DANNY ONEIL

O’Neil: Mariners aren’t handing the spotlight over to Seahawks just yet

Aug 15, 2021, 7:31 PM

Mariners Jarred Kelenic...

The Mariners won four straight on their homestand to stay in the playoff race. (Getty)

(Getty)

It was time for the starter to hand over the ball on Saturday night.

You know that moment in most baseball games when the manager comes to the mound to tell the starting pitcher he would be replaced. The manager may signal for one of the relievers before he reaches the mound. He may wait until talking to the starter first. But almost always, the scene plays out with him reaching out and accepting the baseball from his player. Only this time, the starter wasn’t ready to go.

Oh, I should make it clear that I’m speaking in a strictly metaphorical sense here. This wasn’t an actual event from the Mariners’ victory against Toronto, but a broader reality in Seattle sports. See, the Seahawks played their first (meaningless) game on Saturday night, and this is the time of year that our city shifts its attention squarely onto the gridiron. At least that has been the case for the past 15 years or so.

Only this time, the Mariners weren’t quite ready to leave. Not in Saturday’s game against the Toronto Blue Jays when Seattle scored seven runs in their final two turns at the plate. Luis Torrens drove in five of those runs with a three-run home run in the seventh and a double that drove in two in the eighth. Jarred Kelenic checked in with an opposite-field home run that was way stronger than anything a 22-year-old rookie should be capable of doing, and Seattle took a break from its nail-biters and notched a surprisingly comfortable 9-3 comeback win, showing that they’re not conceding anything in this playoff chase.

As for the Seahawks? Well, they lost 20-7 to the Raiders in Las Vegas in a game most notable for who did not play, namely any of Seattle’s offensive starters. But we don’t have to spend this week parsing the performance of Seattle’s second-string offensive line, because the Mariners breathed some air onto the embers of their playoff hopes. And while they’re not quite on fire, they’re making it interesting, and that’s something they’ve struggled to do so often in the 20 years that have passed since the last playoff berth.

Now, they’ve come close. In 2014, Seattle’s playoff hopes were still alive in the regular-season finale, getting extinguished only when the A’s beat the Rangers in Texas to clinch the wild-card berth. Two years later, the Mariners were eliminated after they suffered an extra-innings loss to those same A’s in the second-to-last game of their schedule.

It’s caused us to develop a bit of gallows humor here in Seattle: Just get us to Seahawks season, and the Mariners certainly did that this year with a season in which they have shown absolute and unequivocal progress. This was a team that most people in baseball projected would lose 90 to 95 games.
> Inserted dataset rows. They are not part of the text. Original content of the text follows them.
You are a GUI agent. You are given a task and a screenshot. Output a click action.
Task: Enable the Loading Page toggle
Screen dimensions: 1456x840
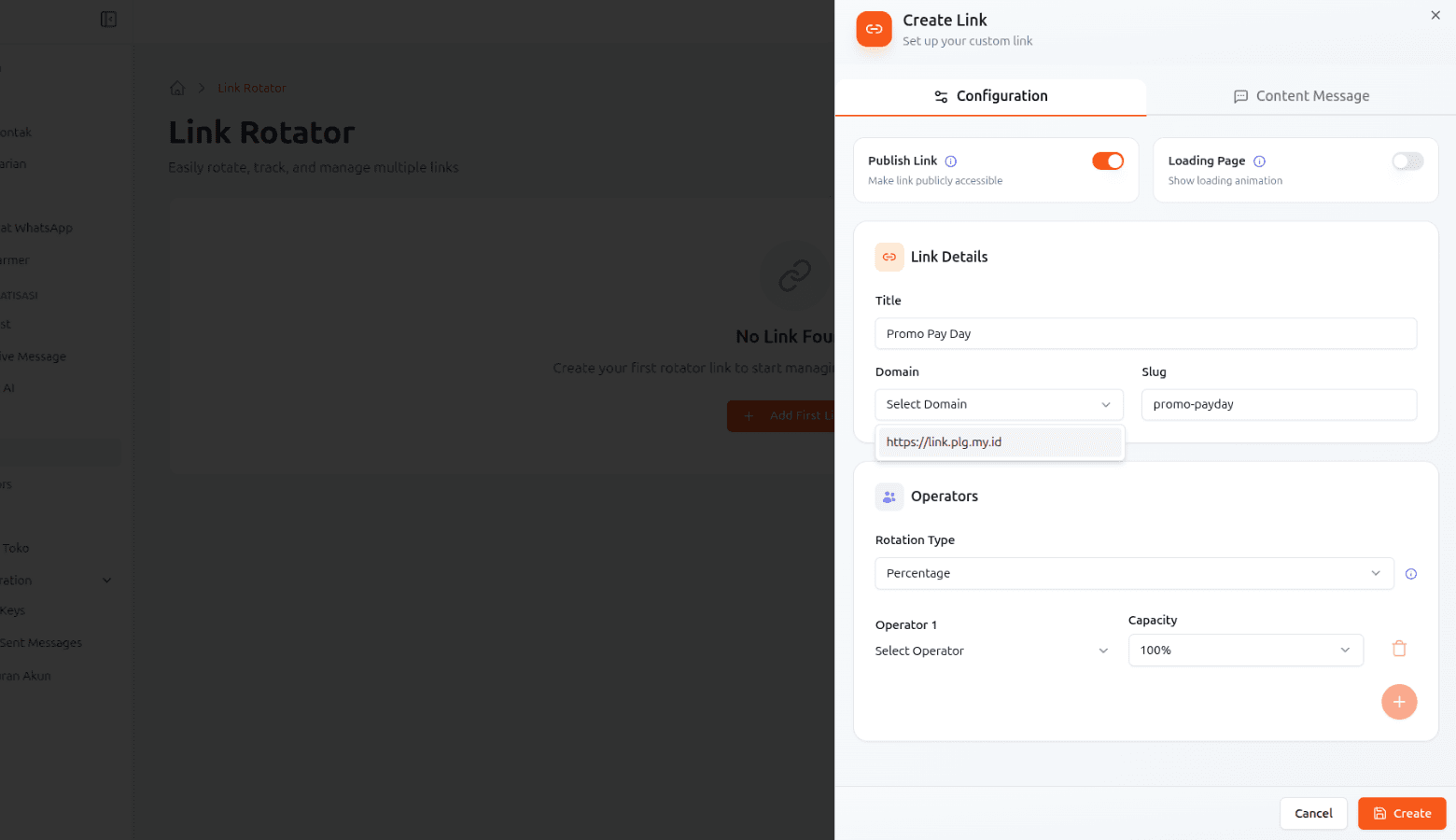[1407, 161]
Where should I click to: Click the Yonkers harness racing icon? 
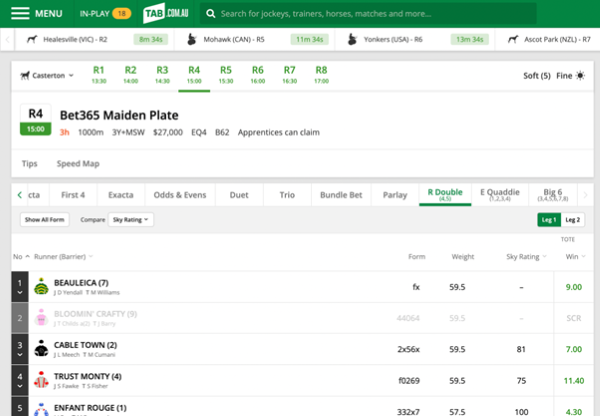[353, 40]
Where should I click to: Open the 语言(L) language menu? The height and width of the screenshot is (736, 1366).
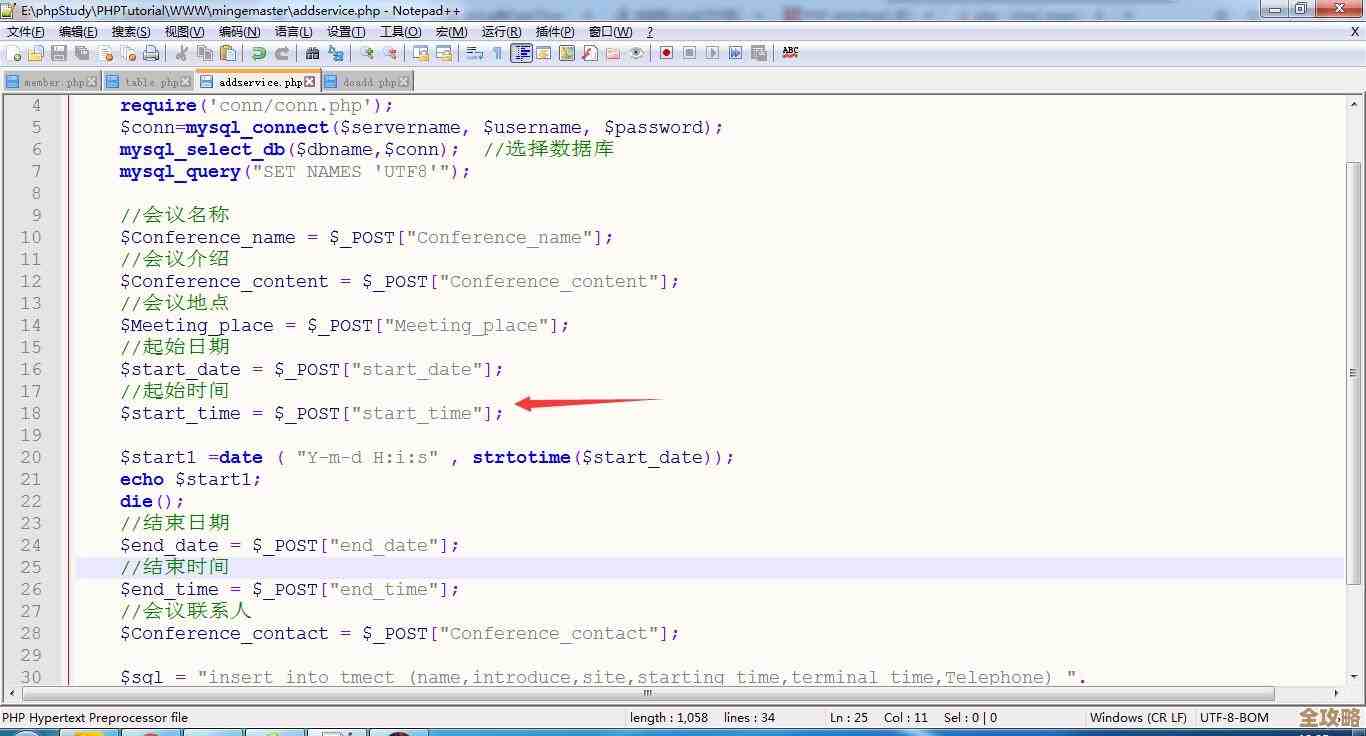point(293,32)
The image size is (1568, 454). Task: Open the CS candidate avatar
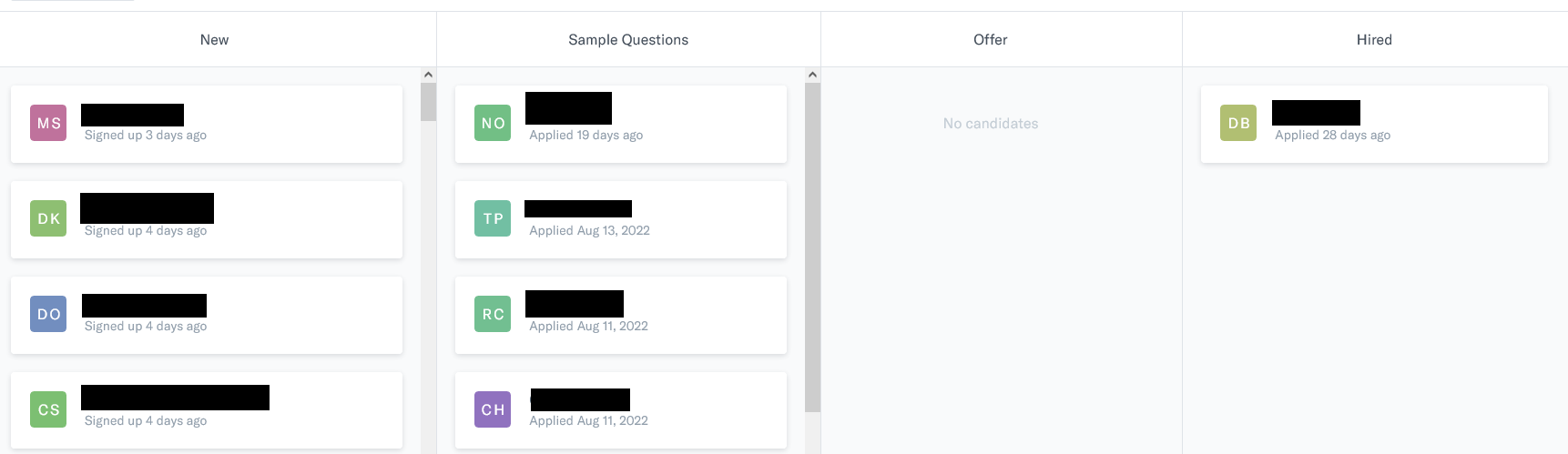(x=48, y=409)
This is a team that was been racked by injuries among its starting pitchers from losing James Paxton before he finished a single start to missing ace Marco Gonzales for a month to the fact that both Justus Sheffield and Justin Dunn are out with injuries now, neither having pitched in more than a month.

Yet in spite of all that – and with one of the youngest lineups in the league – the Mariners have not just kept their head above water but nosed their way into a playoff chase in an American League where more than half the teams have winning records.
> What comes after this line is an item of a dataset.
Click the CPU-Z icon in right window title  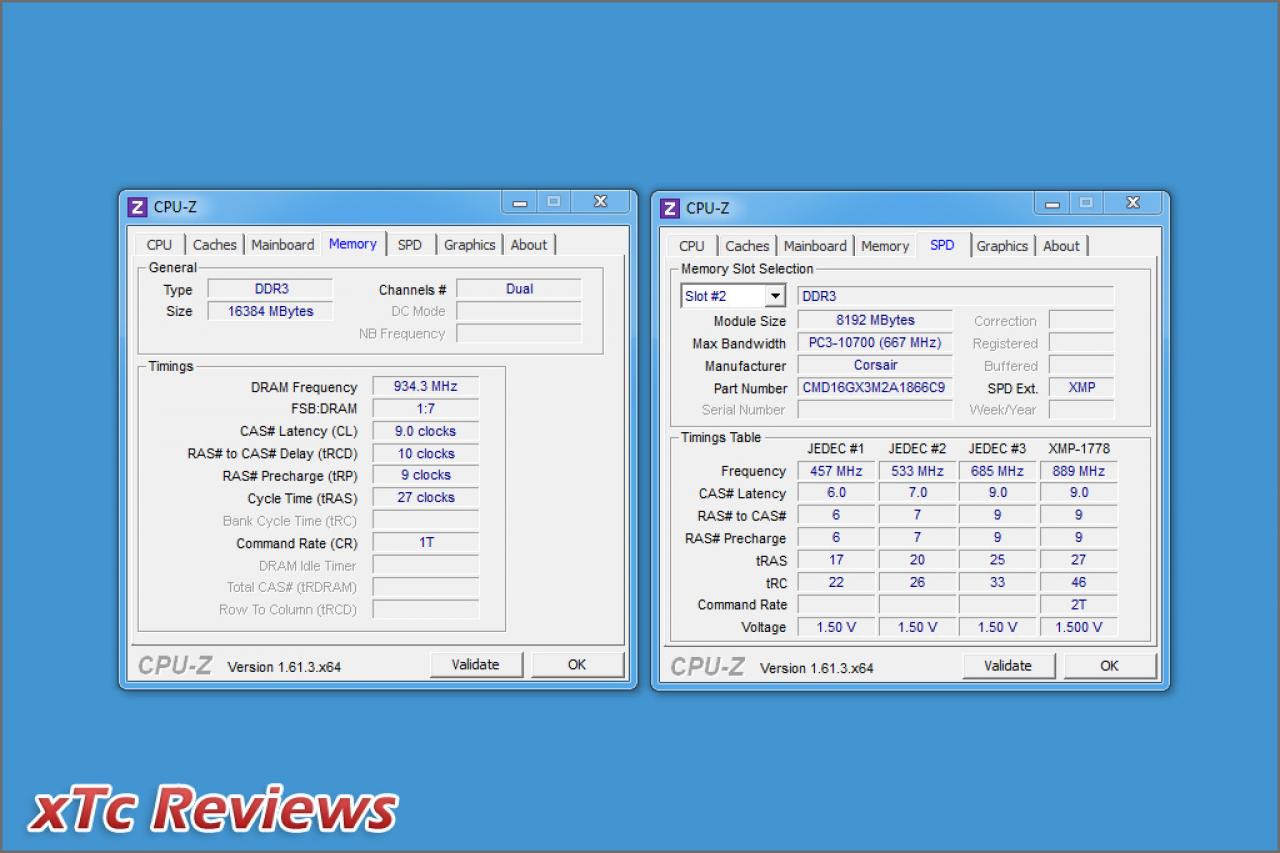(671, 208)
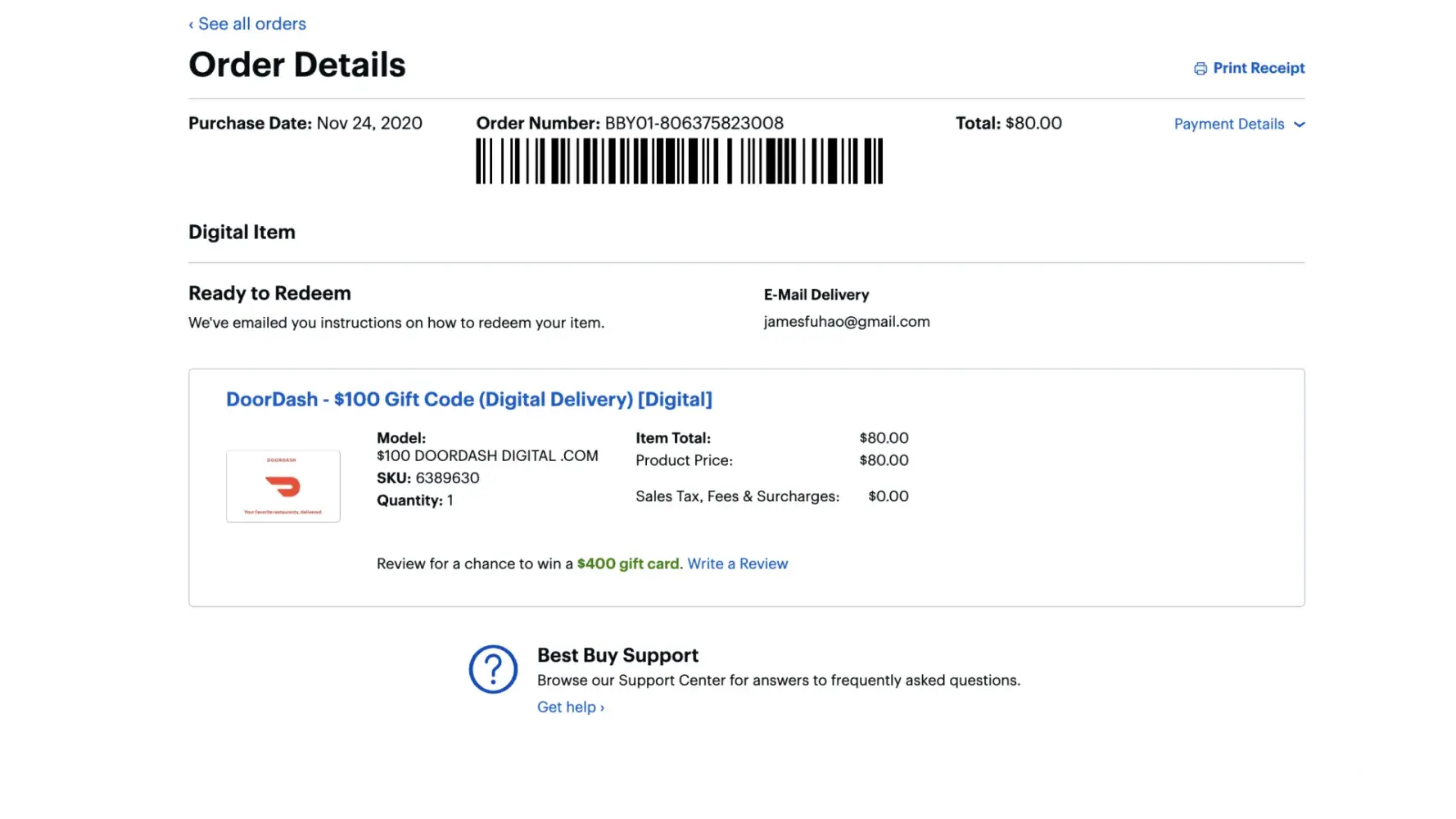This screenshot has width=1456, height=819.
Task: Click the Best Buy Support heading
Action: (x=617, y=655)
When Seattle lost six of 10 games on their most recent road trip – each one of those losses coming either by one or two runs – I thought that was probably the end of the postseason chatter. When they were beaten at home by Texas upon their return in an utterly miserable offensive showing in which they had the bases loaded with no outs in the ninth inning – trailing by one run – and managed just a single run despite having the top of the order get a chance, I was pretty certain of it.

And then this Seattle team picked itself up off the mat once again, winning four consecutive games. The first two were against Texas, which has given up on the season. The next two were against the Blue Jays, who have one of the best lineups in baseball and are one of the teams Seattle will have to catch if it is going to reach the playoffs. Seattle won the series opener 3-2 on a walk-off … errrrr … walk by Kelenic, and then came Saturday’s rally to give the Mariners a series victory. And while the Blue Jays won Sunday’s series finale 8-3, the Mariners commanded our attention over the weekend.

It’s (still) going to be an uphill climb to reach the playoffs, and the Mariners are off on an eight-game road trip that will see them play at the division-leading Astros and two games against the wild card-leading A’s, but this weekend shows the Mariners aren’t ready to leave centerstage in Seattle. Not just yet.